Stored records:
------------------------
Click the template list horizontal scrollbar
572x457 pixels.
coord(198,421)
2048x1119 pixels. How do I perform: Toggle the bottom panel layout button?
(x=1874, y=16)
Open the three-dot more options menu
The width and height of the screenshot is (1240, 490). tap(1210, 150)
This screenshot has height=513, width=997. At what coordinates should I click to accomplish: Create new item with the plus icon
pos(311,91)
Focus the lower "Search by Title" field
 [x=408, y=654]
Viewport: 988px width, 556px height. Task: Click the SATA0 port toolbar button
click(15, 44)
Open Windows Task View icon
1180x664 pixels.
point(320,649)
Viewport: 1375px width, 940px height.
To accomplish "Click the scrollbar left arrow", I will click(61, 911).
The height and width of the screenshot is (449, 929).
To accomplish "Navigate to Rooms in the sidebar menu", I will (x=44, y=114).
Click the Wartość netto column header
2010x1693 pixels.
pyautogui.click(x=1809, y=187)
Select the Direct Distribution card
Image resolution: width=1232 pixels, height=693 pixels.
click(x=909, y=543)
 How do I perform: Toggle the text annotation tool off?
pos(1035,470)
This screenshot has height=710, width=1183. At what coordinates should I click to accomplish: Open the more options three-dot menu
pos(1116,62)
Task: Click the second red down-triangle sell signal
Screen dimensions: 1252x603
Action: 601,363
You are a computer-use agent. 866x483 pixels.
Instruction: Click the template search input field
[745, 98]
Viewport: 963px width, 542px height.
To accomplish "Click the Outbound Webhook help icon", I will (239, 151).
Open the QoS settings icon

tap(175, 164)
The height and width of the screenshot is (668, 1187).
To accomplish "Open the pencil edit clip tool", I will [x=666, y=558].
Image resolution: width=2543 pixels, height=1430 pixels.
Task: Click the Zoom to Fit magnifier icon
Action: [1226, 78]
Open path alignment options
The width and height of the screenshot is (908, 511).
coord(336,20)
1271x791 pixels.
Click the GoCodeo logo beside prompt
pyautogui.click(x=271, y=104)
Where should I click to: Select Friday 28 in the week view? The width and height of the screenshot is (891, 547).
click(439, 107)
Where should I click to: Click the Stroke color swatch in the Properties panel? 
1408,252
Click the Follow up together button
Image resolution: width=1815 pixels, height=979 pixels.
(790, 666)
------------------------
DIRECTIONS =>
Filter the entries down to the lines that hold "scrollbar". Copy those lines.

RESULT =>
Click the template list horizontal scrollbar
To accomplish "Click the scrollbar left arrow", I will click(61, 911).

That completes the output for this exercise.